DATASET RECORDS =>
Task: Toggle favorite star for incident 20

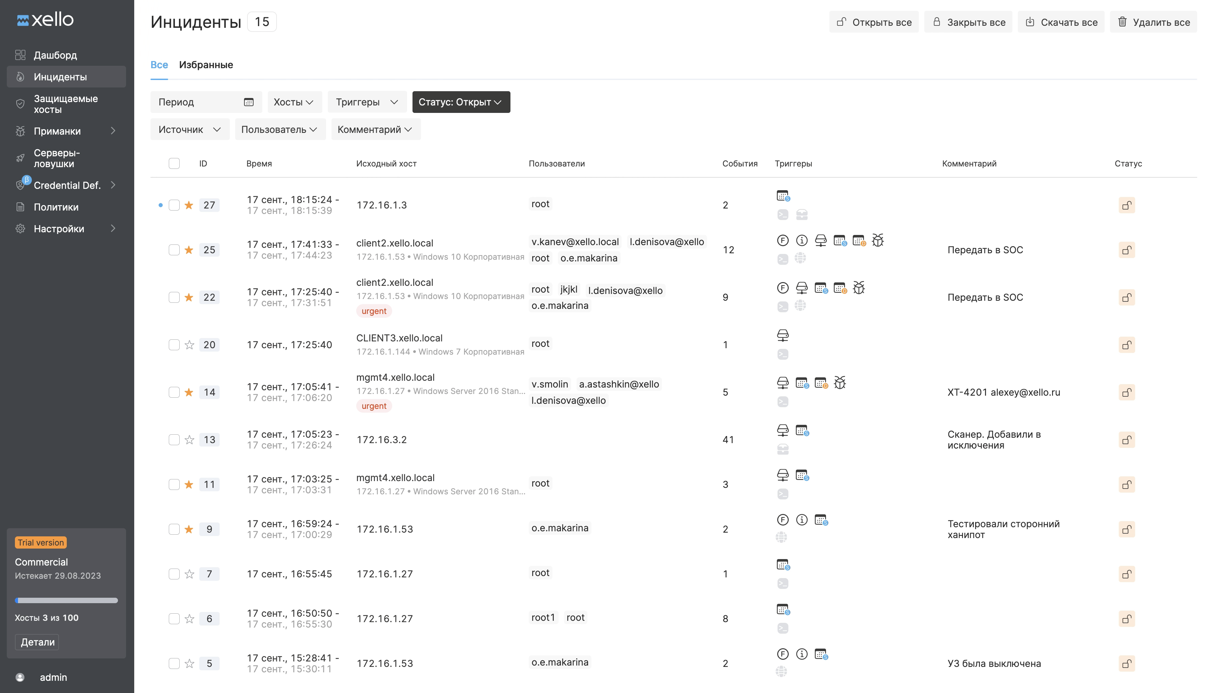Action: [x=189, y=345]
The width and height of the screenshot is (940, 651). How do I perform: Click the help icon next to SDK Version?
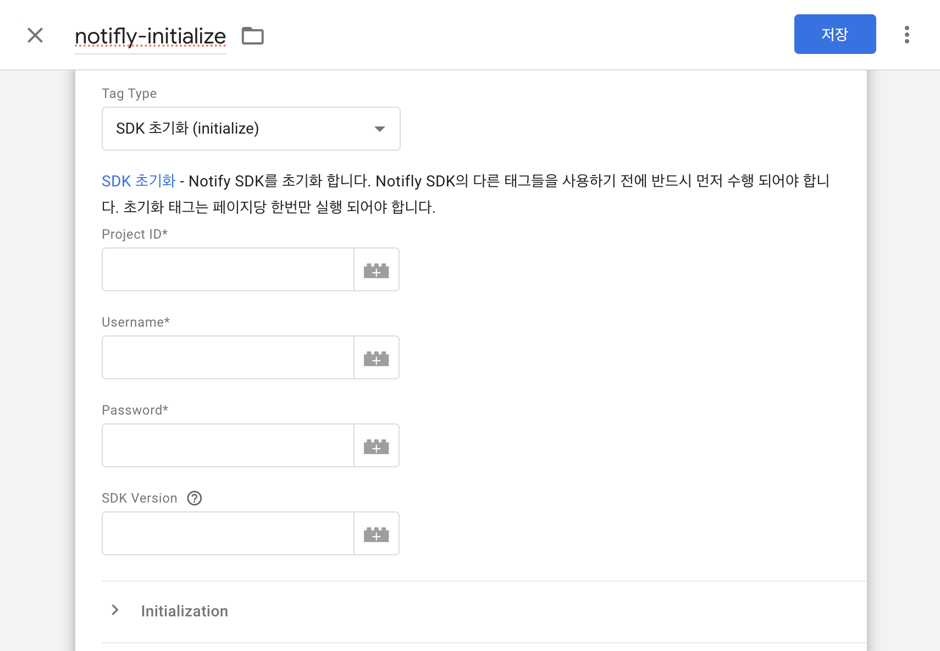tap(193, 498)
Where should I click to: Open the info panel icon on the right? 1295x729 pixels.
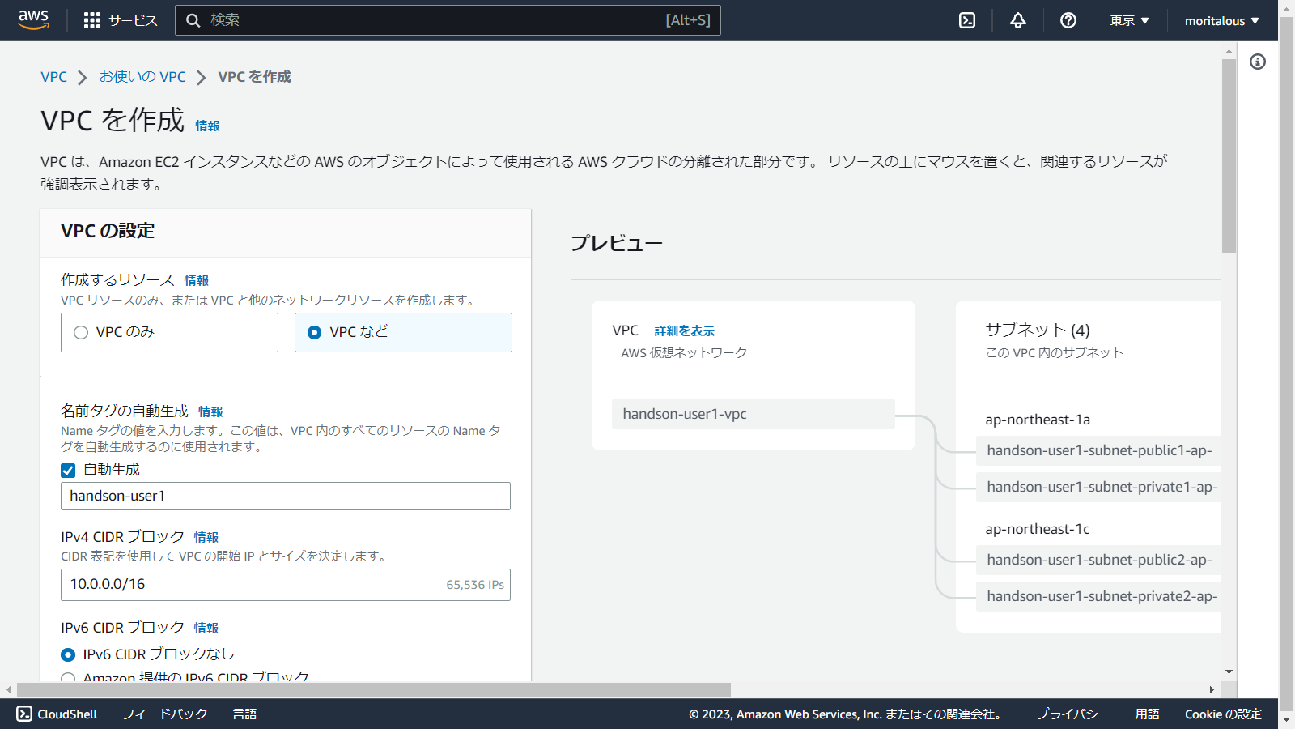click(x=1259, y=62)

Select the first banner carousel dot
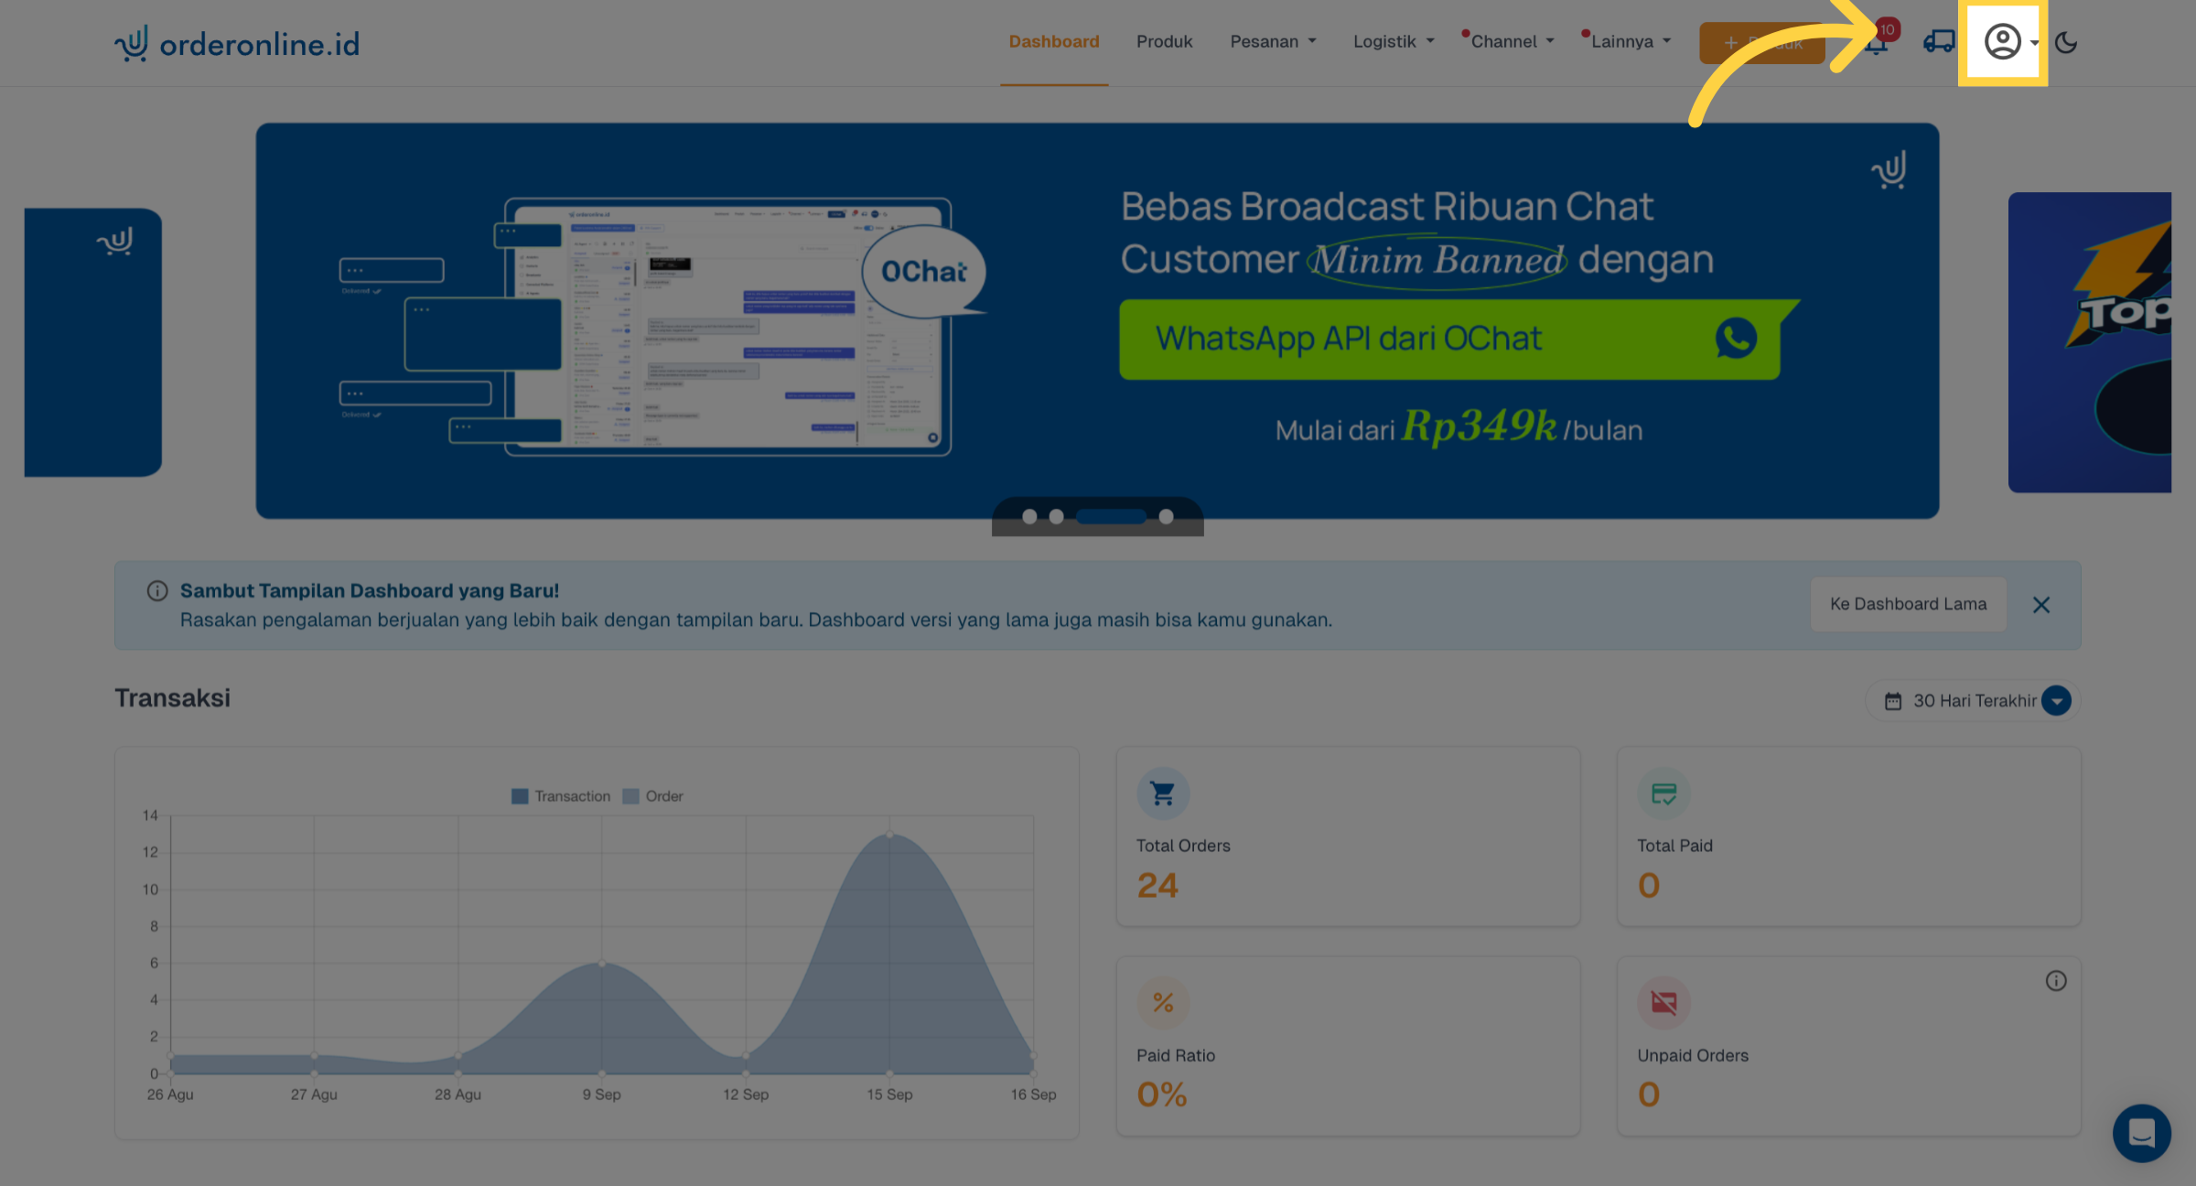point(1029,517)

* * *

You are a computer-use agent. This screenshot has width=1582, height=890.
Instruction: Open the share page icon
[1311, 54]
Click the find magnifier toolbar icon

ABOUT THIS EXERCISE => Would you print, exactly as written, every line above from the one holding "You are a computer-use" through the one holding "Click the find magnifier toolbar icon", with both included and no other lines?

ANSWER TO THIS PROBLEM =>
You are a computer-use agent. This screenshot has width=1582, height=890.
Instruction: Open the share page icon
[1311, 54]
Click the find magnifier toolbar icon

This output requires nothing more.